── GIVEN DATA

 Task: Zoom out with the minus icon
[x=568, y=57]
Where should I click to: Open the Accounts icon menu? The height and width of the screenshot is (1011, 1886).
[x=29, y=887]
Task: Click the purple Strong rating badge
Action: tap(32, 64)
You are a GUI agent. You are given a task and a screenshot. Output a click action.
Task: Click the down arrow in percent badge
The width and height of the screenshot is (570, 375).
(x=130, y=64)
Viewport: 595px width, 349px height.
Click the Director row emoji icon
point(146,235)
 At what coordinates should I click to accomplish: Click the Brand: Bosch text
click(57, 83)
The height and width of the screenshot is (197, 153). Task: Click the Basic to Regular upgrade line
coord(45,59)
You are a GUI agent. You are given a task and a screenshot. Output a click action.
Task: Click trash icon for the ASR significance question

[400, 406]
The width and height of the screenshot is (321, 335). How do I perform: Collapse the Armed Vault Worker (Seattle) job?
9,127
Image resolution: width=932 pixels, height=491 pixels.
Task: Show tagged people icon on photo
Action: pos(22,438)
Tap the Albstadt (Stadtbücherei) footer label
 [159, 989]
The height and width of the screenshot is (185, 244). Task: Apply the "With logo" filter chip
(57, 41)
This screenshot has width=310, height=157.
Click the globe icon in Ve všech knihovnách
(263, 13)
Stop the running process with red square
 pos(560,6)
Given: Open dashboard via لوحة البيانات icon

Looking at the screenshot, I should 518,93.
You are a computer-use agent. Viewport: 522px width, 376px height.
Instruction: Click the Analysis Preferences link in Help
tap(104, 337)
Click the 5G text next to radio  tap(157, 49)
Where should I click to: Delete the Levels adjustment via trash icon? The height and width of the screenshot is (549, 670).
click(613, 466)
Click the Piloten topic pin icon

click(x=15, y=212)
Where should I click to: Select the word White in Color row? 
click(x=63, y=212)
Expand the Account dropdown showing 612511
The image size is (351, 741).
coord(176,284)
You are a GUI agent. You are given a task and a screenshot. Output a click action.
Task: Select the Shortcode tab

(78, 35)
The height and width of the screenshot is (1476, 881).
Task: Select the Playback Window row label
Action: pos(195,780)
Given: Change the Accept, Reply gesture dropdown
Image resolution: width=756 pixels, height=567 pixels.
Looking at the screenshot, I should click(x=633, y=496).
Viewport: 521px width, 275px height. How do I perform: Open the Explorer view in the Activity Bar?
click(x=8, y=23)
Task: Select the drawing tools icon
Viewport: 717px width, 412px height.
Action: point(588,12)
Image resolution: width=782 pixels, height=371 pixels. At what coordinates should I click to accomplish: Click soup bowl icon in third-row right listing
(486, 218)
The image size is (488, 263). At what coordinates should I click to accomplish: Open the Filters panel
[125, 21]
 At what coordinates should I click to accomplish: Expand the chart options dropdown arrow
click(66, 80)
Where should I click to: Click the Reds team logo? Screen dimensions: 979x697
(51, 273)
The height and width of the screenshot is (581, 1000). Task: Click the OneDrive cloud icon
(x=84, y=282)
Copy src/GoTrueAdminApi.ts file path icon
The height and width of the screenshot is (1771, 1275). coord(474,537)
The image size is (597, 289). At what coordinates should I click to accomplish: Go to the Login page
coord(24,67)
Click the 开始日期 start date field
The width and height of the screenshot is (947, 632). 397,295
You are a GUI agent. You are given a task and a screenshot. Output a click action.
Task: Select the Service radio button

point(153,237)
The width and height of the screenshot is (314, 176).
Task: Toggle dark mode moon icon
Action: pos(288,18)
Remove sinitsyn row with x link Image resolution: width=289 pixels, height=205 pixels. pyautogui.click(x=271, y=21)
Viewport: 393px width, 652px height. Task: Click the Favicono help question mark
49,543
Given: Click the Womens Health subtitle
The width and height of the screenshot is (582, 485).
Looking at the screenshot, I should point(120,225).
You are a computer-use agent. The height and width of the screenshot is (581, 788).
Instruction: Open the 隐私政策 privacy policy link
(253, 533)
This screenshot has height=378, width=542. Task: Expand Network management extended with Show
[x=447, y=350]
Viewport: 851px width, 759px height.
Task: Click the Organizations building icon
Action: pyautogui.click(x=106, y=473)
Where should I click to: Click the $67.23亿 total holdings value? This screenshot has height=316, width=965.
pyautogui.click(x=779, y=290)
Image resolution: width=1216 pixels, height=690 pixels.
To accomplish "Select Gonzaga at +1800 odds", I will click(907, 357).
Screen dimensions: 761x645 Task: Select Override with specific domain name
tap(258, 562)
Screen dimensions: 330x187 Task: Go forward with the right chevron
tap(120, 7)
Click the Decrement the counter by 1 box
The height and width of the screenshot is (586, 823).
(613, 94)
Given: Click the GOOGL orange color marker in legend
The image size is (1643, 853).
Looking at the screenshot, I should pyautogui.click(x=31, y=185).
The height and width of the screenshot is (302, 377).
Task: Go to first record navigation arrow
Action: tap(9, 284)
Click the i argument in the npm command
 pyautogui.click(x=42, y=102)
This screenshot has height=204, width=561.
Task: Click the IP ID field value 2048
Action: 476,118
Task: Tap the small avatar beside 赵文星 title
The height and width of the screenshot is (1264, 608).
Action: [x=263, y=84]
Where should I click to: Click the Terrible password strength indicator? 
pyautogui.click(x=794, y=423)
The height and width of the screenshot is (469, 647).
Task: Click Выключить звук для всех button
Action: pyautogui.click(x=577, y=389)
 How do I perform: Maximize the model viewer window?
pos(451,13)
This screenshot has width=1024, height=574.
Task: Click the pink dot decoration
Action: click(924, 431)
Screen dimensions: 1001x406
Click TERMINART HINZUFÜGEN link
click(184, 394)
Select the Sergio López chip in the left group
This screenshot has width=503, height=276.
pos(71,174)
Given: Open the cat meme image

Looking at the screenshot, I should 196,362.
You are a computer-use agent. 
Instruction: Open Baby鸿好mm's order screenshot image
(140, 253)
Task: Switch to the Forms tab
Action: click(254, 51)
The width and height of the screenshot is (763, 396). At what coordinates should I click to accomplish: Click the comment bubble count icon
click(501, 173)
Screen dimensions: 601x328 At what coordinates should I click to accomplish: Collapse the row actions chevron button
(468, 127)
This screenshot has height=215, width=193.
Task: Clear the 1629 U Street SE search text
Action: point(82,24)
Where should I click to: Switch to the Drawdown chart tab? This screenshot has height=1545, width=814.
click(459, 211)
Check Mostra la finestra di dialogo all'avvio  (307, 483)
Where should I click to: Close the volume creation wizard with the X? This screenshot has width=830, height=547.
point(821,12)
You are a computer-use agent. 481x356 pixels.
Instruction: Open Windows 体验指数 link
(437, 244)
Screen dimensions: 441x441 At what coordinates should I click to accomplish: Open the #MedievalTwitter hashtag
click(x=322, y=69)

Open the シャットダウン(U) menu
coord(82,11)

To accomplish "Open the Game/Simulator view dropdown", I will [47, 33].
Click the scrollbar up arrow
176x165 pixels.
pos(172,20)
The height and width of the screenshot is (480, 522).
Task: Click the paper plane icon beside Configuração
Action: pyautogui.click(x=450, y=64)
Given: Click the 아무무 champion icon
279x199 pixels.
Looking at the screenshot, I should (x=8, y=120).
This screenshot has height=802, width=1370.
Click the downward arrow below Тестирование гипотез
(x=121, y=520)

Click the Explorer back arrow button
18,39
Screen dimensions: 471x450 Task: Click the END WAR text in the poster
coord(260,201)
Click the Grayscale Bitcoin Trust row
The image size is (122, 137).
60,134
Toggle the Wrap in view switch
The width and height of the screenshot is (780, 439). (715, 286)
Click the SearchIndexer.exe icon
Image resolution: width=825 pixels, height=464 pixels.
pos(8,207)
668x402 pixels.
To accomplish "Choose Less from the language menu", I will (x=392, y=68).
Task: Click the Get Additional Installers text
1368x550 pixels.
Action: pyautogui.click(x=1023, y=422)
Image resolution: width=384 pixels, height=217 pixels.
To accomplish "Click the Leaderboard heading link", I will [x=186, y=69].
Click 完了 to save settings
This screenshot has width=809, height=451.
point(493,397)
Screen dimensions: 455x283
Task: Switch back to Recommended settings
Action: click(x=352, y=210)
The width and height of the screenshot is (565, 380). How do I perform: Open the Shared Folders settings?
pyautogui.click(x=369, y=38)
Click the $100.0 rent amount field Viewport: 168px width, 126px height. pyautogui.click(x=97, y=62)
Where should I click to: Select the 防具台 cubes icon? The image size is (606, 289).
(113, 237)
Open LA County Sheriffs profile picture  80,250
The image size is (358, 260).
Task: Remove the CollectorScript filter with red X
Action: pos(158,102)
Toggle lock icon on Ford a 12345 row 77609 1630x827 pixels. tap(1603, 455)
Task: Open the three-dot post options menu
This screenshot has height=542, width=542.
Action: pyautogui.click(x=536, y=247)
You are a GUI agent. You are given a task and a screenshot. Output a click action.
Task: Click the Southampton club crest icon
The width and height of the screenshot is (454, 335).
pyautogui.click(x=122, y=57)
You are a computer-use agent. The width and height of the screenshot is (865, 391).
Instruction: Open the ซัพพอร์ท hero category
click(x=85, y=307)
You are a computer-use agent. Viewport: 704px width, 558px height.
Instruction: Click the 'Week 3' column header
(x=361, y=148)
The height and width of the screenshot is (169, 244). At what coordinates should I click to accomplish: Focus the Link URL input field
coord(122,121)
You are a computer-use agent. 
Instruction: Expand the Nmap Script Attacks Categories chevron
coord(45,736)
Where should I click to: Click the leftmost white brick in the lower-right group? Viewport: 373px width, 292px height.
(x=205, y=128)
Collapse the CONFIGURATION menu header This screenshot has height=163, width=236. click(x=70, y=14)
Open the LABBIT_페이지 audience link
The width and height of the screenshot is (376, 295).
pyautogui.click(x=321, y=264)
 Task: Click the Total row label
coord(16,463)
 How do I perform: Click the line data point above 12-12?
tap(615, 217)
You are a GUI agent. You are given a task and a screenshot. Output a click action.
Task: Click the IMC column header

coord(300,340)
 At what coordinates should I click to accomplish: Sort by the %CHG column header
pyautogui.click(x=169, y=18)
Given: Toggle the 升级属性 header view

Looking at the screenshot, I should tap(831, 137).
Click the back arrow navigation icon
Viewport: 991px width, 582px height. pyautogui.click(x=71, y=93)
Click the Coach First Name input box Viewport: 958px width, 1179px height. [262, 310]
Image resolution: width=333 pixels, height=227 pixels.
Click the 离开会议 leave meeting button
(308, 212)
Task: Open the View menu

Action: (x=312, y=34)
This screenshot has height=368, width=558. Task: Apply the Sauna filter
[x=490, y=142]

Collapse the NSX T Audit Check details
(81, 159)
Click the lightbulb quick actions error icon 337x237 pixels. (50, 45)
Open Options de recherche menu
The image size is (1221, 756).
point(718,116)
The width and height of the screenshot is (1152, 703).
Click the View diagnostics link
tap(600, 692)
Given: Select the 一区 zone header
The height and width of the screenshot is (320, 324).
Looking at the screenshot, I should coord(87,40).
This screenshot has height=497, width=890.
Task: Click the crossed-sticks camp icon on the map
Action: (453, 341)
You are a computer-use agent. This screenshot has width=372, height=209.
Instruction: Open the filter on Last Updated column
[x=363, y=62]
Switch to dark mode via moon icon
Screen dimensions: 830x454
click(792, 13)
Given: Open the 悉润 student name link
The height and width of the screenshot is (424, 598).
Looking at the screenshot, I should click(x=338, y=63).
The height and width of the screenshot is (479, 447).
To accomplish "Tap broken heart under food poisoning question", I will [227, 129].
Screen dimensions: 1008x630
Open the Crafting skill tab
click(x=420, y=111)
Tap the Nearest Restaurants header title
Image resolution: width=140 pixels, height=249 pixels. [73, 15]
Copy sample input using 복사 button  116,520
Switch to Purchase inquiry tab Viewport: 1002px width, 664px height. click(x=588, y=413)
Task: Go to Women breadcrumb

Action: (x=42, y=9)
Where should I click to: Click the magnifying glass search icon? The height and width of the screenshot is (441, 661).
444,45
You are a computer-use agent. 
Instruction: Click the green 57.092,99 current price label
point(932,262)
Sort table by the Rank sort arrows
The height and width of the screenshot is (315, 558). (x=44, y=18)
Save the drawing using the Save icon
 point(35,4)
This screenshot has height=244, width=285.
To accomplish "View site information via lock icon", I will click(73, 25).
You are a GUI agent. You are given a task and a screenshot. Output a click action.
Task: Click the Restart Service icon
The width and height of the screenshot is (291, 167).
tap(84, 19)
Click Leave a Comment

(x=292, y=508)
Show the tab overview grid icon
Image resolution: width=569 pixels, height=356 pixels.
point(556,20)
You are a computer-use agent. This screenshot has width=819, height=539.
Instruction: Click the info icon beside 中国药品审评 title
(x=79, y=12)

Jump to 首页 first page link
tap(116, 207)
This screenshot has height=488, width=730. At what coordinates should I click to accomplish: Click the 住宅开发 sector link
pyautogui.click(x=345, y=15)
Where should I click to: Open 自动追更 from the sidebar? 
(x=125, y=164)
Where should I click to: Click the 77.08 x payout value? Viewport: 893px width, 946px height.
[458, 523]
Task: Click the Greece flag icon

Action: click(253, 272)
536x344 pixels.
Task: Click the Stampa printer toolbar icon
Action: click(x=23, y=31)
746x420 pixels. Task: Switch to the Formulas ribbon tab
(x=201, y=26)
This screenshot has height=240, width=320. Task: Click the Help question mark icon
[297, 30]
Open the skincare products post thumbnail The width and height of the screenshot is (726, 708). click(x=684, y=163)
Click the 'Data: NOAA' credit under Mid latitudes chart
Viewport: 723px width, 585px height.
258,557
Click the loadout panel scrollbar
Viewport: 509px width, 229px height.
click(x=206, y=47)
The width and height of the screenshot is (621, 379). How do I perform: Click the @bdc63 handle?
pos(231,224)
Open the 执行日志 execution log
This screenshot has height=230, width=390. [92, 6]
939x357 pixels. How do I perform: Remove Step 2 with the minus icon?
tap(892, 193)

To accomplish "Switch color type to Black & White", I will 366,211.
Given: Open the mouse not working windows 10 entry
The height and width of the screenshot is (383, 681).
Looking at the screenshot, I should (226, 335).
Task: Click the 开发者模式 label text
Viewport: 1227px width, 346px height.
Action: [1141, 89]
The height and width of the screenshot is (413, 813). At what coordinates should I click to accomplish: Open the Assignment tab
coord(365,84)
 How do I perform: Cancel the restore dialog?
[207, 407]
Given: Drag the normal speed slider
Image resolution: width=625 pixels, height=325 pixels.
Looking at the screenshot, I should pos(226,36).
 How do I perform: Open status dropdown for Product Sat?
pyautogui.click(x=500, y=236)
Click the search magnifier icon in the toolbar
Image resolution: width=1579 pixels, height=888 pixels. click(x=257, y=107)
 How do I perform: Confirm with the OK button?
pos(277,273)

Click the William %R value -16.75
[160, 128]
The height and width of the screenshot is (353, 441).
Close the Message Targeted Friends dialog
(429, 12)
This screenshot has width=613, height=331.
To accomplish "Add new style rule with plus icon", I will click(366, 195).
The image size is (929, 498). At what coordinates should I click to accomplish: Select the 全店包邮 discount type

────

#### [THE TASK]
Where the data above reaches the line holding "Viewport: 521px width, 275px", begin printing, and stop after the line holding "You are a computer-use agent. The height". Each line must be reproduced exactly, with nothing else added.

#### [TASK OUTPUT]
Viewport: 521px width, 275px height. How do I perform: Open the Explorer view in the Activity Bar?
click(x=8, y=23)
Task: Select the drawing tools icon
Viewport: 717px width, 412px height.
Action: point(588,12)
Image resolution: width=782 pixels, height=371 pixels. At what coordinates should I click to accomplish: Click soup bowl icon in third-row right listing
(486, 218)
The image size is (488, 263). At what coordinates should I click to accomplish: Open the Filters panel
[125, 21]
 At what coordinates should I click to accomplish: Expand the chart options dropdown arrow
click(66, 80)
Where should I click to: Click the Reds team logo? Screen dimensions: 979x697
(51, 273)
The height and width of the screenshot is (581, 1000). Task: Click the OneDrive cloud icon
(x=84, y=282)
Copy src/GoTrueAdminApi.ts file path icon
The height and width of the screenshot is (1771, 1275). coord(474,537)
The image size is (597, 289). At what coordinates should I click to accomplish: Go to the Login page
coord(24,67)
Click the 开始日期 start date field
The width and height of the screenshot is (947, 632). 397,295
You are a GUI agent. You are given a task and a screenshot. Output a click action.
Task: Select the Service radio button

point(153,237)
The width and height of the screenshot is (314, 176).
Task: Toggle dark mode moon icon
Action: pos(288,18)
Remove sinitsyn row with x link Image resolution: width=289 pixels, height=205 pixels. pyautogui.click(x=271, y=21)
Viewport: 393px width, 652px height. Task: Click the Favicono help question mark
49,543
Given: Click the Womens Health subtitle
The width and height of the screenshot is (582, 485).
Looking at the screenshot, I should point(120,225).
You are a computer-use agent. The height and width of the screenshot is (581, 788).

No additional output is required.